DWP medical guideline for DLA decision makers published 20 July 2007

The DWP medical guideline for DLA decision makers on ME/CFS

Statement from AfME (Action for ME)

The tenth and final version of the Department for Work and Pensions guideline on M.E./CFS is published today, 20 July 2007.

Action for M.E. does not support the DWP guideline.

We reject the basic approach in which “evidence-based medicine” principles have been too narrowly applied in circumstances where so little research evidence is available. Too much weight has been given to a small number of unrepresentative Randomised Controlled Trials. The results of these trials have been extrapolated to make invalid claims about the effectiveness of Cognitive Behavioural Therapy and Graded Exercise Therapy. The experience of patients and experienced clinicians has been largely ignored.
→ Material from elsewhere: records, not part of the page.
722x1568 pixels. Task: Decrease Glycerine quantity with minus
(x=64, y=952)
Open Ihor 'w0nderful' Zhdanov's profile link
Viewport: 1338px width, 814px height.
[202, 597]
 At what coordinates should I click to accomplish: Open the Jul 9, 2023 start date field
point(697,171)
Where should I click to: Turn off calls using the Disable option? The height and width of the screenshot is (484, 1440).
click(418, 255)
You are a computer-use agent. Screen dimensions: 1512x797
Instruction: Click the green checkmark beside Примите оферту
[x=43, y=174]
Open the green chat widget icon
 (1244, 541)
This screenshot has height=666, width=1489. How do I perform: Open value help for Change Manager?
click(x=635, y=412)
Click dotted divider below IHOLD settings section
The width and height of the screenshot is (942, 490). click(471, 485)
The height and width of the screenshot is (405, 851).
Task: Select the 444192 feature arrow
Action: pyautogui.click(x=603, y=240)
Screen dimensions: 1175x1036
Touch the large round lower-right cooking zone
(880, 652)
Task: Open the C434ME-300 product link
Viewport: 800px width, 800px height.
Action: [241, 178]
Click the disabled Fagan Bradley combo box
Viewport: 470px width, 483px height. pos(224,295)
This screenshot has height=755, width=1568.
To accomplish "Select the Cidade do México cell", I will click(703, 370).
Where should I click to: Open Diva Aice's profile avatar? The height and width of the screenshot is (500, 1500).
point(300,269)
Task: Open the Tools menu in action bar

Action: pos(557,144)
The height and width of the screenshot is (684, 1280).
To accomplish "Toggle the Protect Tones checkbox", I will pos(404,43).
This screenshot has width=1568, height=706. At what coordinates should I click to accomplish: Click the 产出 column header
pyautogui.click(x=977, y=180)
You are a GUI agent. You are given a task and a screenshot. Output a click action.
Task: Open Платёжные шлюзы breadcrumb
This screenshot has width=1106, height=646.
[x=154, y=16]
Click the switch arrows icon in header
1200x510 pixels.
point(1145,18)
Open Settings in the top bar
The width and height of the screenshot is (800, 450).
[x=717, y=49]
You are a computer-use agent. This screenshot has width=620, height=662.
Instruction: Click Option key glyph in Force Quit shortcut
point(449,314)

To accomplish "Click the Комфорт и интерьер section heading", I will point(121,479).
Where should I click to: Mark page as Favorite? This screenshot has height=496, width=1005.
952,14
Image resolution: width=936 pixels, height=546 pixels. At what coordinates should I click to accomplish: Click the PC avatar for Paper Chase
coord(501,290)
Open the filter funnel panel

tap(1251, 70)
The methodology is inconsistent with fundamental principles stated in the Government’s own policies, including:

1. The National Service Framework for Long Term Conditions, which states that: “Randomised Controlled Trials and other quantitative methodologies are not necessarily best suited to research questions involving long term outcomes, varied populations with complex needs and assessment of impact on quality of life rather than a cure.”

2. Patient-derived evidence has been given so little credence as to marginalise the patient voice. This contravenes the central principle of the White Paper, ‘Our Health, Our Care, Our Say,’ which puts the patient at the heart of the NHS.

3. The imbalance of the document will in practice tend to reduce patient choice of treatment in contravention of a key tenet of NHS and Government policy as set out in the Department of Health document, ‘Choice Matters – Putting Patients in Control’.

4. The definitions of moderate and severe conditions are wholly inadequate and have completely ignored the advice given by Action for M.E. and other M.E. organisations. This leads to a high risk that people with M.E. will encounter even greater difficulty than they do now in obtaining the allowances and support to which they are entitled and which they desperately need.

5. Action for M.E. would wish that this guideline be withdrawn; a view shared by virtually all the other M.E. organisations.

6. However, if the DWP nevertheless decides to ignore our very strong advice, then we will use our membership and wider contacts with people with M.E. to monitor very closely implementation by DLA officials. If there is any evidence of the guideline resulting in people with M.E. experiencing greater difficulty in making claims or getting poorer support, then we will campaign very vigorously for the guideline to be amended appropriately or withdrawn.